What is preapproval? That’s when you work with a mortgage lender to determine how large of a loan that lender is comfortable giving you. To begin, you’ll provide a lender with copies of your last two paycheck stubs, last two months of bank account statements, last two years of tax returns and last two years of W-2 forms.
Lenders will study these forms to verify your monthly income. They’ll also check your credit to determine how well you’ve paid your bills and managed your debt in the past.
Armed with this information, lenders will provide you with a preapproval letter stating how much of a mortgage you can qualify for. For instance, your lender might determine that it is comfortable giving you a mortgage of $400,000.
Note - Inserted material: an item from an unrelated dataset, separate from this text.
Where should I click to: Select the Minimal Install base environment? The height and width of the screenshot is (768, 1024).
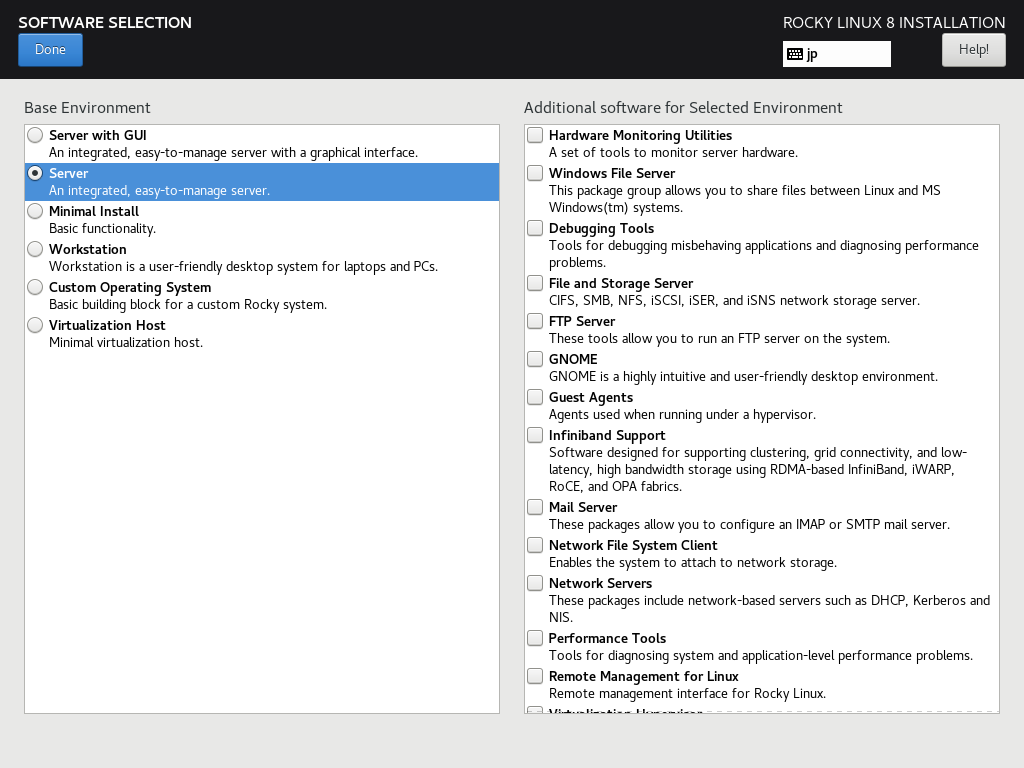point(35,211)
Once you have this letter, you can shop for homes that you know you can finance. You won’t waste time looking at $500,000 homes if you are only qualified for a mortgage of $400,000.
The good news is you won’t have to pay for getting a preapproval. You only pay a lender after that lender originates your mortgage loan and you sign the closing documents. You also are not required to apply for your mortgage with a lender that has given you a preapproval letter. You can still shop around with different lenders.
But how much are you comfortable paying each month?
Knowing how much a lender is willing to lend you is one thing. Being comfortable with the size of a monthly mortgage payment is another.
Just because a lender will approve you for a mortgage of, say, $375,000, doesn’t mean that you’ll be comfortable making the monthly payments that come with a loan of that size.
Most lenders say that your total monthly debt, including your new estimated mortgage payment, should equal no more than 43% of your gross monthly income, which is your income before taxes are taken out.
Know your budget
But even that is a guideline, and not a hard-and-fast rule. You might not want to spend 43% of your gross monthly income on debt payments. You might feel more comfortable spending 36% or less of your income.
The key is to create your own household budget, listing your monthly expenses and income. Make sure to include expenses that vary each month, such as your utility bills, medical expenses, groceries and gas costs. Include, too, discretionary spending, estimating how much you spend each month on eating out, going to the movies, shopping and other entertainment expenses.
Once you’ve calculated this, you can see how much money you have available to spend each month on your mortgage payment. Be careful not to take out a mortgage that will result in a monthly payment that will consume all your extra cash. You don’t want paying your mortgage bill to be a financial burden each month.
Only you can determine how large of a mortgage payment you are comfortable taking on. Considering the 43% debt-to-income rule and getting preapproved can help you make that decision. But drafting a budget to determine exactly how much extra money you have each month is a key step that you should never skip.